Se però andate a leggere con attenzione quegli articoli, alla fine della fiera ci si limita a parlare di tecniche agricole più rispettose dell’ambiente e, a volte, di gruppi di donne che si sono messe assieme per portare avanti dei progetti agroecologici. Questo non costituisce un’alternativa. È solo una tecnica agricola, certamente migliore dei disastri ambientali dell’agricoltura “moderna”, ma che, al fondo, non dice nulla sui rapporti uomo-donna non solo nel campo ma, soprattutto, all’interno del nucleo sociale di base: la famiglia. Un’agroecologia che non ponga al centro un cambio radicale di rapporti nella sfera domestica, a me francamente non mi dice nulla di particolarmente progressista.
Quindi dobbiamo separare questa passione per l’agroecologia da quella, più fondamentale, della questione patriarcale.
Qualche giorno fa ho condiviso una griglia iniziale di compiti domestici e una serie di colonne per capire chi le esegua: l’idea è di usare uno strumento di questo tipo in quei movimenti che si credono all’avanguardia della riflessione agricolo-ambientale e di genere, perché analizzino all’interno dei loro partecipanti e membri, quali sono i rapporti di forza reali in seno al nucleo domestico.

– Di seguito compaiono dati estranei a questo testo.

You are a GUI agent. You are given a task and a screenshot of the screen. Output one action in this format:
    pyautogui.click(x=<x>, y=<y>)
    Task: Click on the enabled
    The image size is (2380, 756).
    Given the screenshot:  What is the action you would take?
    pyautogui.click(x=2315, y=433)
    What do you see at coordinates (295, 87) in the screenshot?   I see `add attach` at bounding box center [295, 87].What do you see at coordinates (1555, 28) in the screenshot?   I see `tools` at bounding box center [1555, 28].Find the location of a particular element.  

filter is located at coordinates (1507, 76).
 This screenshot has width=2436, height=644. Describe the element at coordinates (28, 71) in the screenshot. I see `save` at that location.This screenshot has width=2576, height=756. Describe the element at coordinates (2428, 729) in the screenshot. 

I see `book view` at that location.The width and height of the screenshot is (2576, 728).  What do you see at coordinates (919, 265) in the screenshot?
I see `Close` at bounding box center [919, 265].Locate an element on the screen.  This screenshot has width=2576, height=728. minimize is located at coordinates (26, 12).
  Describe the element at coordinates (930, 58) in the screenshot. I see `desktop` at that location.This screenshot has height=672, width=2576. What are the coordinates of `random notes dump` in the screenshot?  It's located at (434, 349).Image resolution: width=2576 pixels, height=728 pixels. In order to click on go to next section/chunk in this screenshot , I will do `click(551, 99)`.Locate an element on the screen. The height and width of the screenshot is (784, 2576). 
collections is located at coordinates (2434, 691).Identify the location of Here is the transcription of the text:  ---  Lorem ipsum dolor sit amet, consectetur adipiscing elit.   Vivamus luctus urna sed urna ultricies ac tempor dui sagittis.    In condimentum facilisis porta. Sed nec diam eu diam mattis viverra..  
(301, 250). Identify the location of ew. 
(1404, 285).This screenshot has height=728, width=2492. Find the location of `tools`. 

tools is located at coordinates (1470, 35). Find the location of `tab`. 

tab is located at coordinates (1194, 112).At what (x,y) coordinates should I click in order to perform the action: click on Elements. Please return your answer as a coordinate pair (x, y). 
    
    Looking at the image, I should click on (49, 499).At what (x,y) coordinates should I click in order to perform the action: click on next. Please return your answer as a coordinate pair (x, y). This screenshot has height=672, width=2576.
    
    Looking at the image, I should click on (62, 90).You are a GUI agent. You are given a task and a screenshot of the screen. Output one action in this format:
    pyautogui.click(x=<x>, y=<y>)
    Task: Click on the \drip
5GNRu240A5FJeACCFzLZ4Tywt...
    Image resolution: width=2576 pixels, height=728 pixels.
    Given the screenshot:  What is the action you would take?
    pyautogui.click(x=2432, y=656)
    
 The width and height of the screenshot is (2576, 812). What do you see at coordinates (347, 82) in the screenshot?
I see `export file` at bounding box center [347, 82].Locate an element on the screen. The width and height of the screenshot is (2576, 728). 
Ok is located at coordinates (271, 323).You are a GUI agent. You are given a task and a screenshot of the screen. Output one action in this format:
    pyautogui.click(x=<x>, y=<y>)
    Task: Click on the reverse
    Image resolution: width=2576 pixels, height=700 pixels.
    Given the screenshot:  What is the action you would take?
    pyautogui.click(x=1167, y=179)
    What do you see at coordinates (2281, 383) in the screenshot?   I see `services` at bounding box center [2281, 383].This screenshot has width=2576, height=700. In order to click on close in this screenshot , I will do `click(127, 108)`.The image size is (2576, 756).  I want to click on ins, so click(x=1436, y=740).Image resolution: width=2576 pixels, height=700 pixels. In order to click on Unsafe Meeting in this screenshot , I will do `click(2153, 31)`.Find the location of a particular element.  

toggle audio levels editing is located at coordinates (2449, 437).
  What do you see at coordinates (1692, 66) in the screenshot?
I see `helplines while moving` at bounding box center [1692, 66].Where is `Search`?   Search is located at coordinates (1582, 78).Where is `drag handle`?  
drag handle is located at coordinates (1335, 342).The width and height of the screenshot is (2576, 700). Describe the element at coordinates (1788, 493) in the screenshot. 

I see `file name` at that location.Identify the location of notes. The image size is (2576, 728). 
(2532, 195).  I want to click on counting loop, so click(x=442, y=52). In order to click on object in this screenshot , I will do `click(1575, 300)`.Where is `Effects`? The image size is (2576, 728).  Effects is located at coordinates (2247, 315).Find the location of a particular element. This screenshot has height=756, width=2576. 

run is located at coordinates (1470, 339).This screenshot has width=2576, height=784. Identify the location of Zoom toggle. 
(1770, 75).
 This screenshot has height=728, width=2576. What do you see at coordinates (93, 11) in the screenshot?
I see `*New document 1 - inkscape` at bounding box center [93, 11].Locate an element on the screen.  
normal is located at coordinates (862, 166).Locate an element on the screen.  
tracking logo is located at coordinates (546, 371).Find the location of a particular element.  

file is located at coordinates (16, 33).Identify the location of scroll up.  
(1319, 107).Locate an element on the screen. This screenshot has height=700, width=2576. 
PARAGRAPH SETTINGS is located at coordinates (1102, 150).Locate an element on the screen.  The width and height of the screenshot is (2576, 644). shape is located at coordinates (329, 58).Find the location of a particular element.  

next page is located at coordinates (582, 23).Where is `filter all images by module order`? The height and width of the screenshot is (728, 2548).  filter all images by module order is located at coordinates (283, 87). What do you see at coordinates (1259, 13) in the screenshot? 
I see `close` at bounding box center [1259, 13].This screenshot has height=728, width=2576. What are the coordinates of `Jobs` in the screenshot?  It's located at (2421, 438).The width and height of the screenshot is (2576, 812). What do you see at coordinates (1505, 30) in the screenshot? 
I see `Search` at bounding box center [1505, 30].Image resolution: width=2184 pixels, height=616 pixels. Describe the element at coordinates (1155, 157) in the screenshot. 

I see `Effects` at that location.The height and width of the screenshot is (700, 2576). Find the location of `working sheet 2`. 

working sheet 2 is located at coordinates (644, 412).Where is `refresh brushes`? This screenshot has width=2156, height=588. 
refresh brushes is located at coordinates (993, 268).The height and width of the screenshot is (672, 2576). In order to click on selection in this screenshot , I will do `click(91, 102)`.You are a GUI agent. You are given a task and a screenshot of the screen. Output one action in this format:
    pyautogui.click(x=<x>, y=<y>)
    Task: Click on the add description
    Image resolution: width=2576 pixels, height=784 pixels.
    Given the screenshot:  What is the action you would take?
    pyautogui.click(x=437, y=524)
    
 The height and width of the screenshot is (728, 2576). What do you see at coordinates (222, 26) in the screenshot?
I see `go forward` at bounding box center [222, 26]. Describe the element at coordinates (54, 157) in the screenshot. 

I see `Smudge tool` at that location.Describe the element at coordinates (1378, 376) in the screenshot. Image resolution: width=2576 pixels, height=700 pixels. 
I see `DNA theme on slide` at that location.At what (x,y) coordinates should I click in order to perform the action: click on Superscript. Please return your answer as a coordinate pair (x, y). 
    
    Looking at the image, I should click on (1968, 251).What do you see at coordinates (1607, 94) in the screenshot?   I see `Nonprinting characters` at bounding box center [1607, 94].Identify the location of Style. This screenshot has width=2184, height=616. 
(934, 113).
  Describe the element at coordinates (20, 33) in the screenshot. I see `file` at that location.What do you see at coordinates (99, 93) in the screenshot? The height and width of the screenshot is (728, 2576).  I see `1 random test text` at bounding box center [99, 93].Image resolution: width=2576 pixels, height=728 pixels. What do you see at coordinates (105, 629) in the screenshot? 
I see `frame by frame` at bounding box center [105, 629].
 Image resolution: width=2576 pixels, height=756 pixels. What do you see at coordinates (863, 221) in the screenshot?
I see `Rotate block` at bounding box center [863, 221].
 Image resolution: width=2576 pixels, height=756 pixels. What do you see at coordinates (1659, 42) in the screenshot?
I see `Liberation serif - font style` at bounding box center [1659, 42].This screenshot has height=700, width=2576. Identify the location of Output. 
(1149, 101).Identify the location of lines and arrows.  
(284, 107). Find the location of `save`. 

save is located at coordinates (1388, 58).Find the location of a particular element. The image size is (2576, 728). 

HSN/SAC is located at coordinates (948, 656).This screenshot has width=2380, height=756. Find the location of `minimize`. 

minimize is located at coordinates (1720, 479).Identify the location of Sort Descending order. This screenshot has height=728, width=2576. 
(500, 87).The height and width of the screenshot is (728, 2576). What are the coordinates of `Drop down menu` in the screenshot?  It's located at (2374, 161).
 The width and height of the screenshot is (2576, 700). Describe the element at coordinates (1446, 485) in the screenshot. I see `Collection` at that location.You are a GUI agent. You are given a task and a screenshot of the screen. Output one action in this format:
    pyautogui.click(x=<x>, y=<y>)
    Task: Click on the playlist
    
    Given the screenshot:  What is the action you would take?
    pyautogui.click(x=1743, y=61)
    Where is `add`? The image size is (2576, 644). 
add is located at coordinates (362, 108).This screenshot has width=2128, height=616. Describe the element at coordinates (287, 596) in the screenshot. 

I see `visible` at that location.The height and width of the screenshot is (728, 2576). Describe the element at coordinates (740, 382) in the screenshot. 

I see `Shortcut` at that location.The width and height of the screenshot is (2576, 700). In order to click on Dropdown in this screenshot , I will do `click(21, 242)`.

Voglio sognare che un giorno queste associazioni, Leghe di vario tipo, Partiti e magari anche grandi movimenti contadini, inizieranno a mettere ordine in casa propria, spingendo cioè i loro simpatizzanti a cambiare registro a casa loro, non tanto per dare un “salario” al lavoro domestico, ma per capire che devono prendersi la loro metà di responsabilità, così da liberare tempo per le donne per poter fare quello che loro vogliono. Immaginate una Via Campesina, che rivendica di rappresentare 200 milioni di contadini (quindi una metà di donne), che riesca a far cambiare modo di fare (certificato dalle compagne – mogli) ai membri maschili, così da chiuderla una volta per tutte con la violenza di genere (ben conosciuta negli asentamentos della riforma agraria in Brasile) e con la possibilità di presentarsi al mondo come un vero movimento democratico. Dare più spazio alle donne, attraverso una condivisione dei compiti della sfera domestica, permetterebbe anche di arrivare a discutere di nuovi modi d’azione, grazie a un pensiero differente che potrebbe farsi strada anche nelle dirigenze di questi movimenti.
Non crediate che stia dicendo che le donne sono migliori. Semplicemente sono diverse e noi dobbiamo imparare primo ad accettare le loro diversità, secondo a costruire assieme nelle diversità, rispettando anche queste portatrici di altre idee e visioni.
Da oggi inizia il lavoro che, fra un paio d’anni o forse prima, ci porterà a un nuovo capitolo di questa riflessione, iniziata con Quando Eva bussa alla porta.
Un abbraccio a tutte/i le/i possibili interessate a contribuire.